Wilson will mark her 30th year as campus director in 2015, and she grows quiet when asked about changes she’s seen in social work through the decades. “I wish I could say in the future there will be no need for the Baptist Children’s Village because families would be OK,” she says. “We’ve made wonderful strides in technology and so many medical breakthroughs, but in the area that matters most – the family – we’ve taken steps backwards.”
The sound of a clock ticking in the O’Neal Home resonates as Wilson speaks, adding emphasis to a point she makes about the importance of routine for their residents. Once students get home from school, there will be a snack (from the fruit bowl), homework, and some free time before supper, which is usually served around 6 p.m.
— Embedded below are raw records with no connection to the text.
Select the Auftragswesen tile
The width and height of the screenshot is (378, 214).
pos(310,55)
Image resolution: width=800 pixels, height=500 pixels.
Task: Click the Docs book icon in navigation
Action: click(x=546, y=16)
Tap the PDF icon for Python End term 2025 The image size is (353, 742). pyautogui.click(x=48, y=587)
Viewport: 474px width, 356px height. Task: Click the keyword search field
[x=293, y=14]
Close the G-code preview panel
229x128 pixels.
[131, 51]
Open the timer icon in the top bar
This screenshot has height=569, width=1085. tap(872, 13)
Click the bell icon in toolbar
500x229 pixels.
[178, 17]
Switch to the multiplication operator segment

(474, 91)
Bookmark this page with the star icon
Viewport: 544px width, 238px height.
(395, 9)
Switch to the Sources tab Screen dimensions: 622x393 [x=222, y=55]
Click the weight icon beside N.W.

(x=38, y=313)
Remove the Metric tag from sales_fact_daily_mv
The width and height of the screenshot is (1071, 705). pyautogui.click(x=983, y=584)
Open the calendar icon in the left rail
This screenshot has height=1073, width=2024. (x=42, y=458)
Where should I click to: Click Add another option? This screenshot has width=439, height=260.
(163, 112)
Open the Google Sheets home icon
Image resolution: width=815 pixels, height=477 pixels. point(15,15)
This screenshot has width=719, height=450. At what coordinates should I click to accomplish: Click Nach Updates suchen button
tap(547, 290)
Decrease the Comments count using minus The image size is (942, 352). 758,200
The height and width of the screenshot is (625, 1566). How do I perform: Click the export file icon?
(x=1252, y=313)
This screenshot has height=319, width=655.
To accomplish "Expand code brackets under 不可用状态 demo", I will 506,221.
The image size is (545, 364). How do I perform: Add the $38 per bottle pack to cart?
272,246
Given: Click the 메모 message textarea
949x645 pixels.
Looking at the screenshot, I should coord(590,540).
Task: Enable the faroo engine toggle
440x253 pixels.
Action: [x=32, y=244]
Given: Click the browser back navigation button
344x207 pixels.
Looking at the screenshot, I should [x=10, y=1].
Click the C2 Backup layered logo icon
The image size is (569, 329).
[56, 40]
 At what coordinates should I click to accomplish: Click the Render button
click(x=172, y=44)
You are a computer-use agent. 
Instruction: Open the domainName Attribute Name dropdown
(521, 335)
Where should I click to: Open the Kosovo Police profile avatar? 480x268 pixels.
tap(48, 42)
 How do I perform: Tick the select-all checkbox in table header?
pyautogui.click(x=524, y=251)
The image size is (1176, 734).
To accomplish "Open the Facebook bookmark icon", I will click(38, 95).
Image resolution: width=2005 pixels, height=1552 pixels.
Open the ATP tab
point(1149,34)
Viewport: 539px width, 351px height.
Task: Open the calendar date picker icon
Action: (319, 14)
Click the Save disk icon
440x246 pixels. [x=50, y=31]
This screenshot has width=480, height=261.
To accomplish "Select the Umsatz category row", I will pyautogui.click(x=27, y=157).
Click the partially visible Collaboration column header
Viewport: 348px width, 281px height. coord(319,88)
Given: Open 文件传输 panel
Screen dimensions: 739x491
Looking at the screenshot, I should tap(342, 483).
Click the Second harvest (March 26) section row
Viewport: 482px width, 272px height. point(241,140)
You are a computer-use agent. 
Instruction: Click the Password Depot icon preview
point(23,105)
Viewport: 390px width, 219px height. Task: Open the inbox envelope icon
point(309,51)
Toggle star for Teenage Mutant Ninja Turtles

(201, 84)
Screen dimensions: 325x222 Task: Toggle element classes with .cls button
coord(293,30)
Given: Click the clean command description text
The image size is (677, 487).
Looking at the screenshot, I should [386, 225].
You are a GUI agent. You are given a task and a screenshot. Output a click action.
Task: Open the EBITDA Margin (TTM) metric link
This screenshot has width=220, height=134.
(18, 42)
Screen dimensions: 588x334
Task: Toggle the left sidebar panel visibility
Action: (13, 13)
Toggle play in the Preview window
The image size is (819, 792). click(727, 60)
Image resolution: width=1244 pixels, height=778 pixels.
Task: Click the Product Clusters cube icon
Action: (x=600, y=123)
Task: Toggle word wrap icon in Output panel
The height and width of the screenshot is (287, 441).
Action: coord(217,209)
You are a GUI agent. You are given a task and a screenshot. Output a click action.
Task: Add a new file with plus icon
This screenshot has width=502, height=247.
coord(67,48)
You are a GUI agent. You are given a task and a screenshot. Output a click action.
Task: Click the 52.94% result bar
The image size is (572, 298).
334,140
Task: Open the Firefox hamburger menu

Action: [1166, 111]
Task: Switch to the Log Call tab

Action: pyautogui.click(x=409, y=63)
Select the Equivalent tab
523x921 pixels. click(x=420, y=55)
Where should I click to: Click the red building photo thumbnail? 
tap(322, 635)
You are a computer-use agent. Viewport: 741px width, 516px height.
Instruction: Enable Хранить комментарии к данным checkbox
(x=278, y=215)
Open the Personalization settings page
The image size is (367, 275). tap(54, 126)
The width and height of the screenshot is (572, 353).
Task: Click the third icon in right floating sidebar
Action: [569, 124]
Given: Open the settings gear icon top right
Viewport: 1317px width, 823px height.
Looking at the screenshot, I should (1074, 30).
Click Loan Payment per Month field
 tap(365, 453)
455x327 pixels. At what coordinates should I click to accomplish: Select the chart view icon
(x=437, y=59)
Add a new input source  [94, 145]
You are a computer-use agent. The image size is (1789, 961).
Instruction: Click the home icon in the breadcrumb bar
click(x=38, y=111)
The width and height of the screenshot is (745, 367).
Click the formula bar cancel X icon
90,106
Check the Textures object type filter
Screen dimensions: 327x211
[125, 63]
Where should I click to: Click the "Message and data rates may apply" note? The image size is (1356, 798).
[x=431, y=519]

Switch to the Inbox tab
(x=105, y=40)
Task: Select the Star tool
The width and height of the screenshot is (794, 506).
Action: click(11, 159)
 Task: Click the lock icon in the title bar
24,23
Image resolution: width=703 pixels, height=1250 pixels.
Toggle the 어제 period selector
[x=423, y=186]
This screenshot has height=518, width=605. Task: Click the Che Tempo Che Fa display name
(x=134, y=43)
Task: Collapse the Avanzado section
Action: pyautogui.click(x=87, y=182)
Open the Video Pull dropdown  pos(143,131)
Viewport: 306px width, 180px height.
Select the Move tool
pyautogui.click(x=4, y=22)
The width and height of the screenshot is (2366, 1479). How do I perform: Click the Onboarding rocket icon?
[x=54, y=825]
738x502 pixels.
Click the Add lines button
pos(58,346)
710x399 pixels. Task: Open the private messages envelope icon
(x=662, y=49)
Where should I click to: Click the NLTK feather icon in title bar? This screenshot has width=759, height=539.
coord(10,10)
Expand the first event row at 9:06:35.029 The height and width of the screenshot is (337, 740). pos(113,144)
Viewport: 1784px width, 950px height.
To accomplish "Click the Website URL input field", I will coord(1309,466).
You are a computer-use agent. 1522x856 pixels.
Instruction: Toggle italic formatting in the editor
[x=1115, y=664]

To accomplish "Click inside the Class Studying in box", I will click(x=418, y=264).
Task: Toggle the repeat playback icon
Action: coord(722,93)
On a guided tour of the 5,000-square-foot dwelling, Wilson showcases some efforts of local volunteers. “Brookhaven’s Junior Auxiliary painted this bedroom. Another ladies group provided the bed sets,” she says, adding that Phi Theta Kappa members from Co-Lin led a “canvas for kids” project that left participants with a personalized piece of art to hang above their beds.
Back at their offices, Wilson and Bullock describe a day last January when a former resident, now a husband and father with two children of his own, paid the campus a visit.
“He thanked us, and he told the children that when he was here he used to think, ‘What is God doing to me?’ He said he finally came to realize the better question was ‘What is God doing for me?'”
Bullock says that staff members at Dickerson Place cling to moments like those, when they hear that one of their former residents is doing well. “That’s how I keep going,” she says, “knowing that God is using us.”
Wilson stresses that the same Easter hope that applies to residents at their campus is a reality for everyone. “Things that happen in the past don’t have to weigh us down and keep us trapped as victims. We believe that through Christ there’s hope to go beyond that to God’s purpose for our lives.”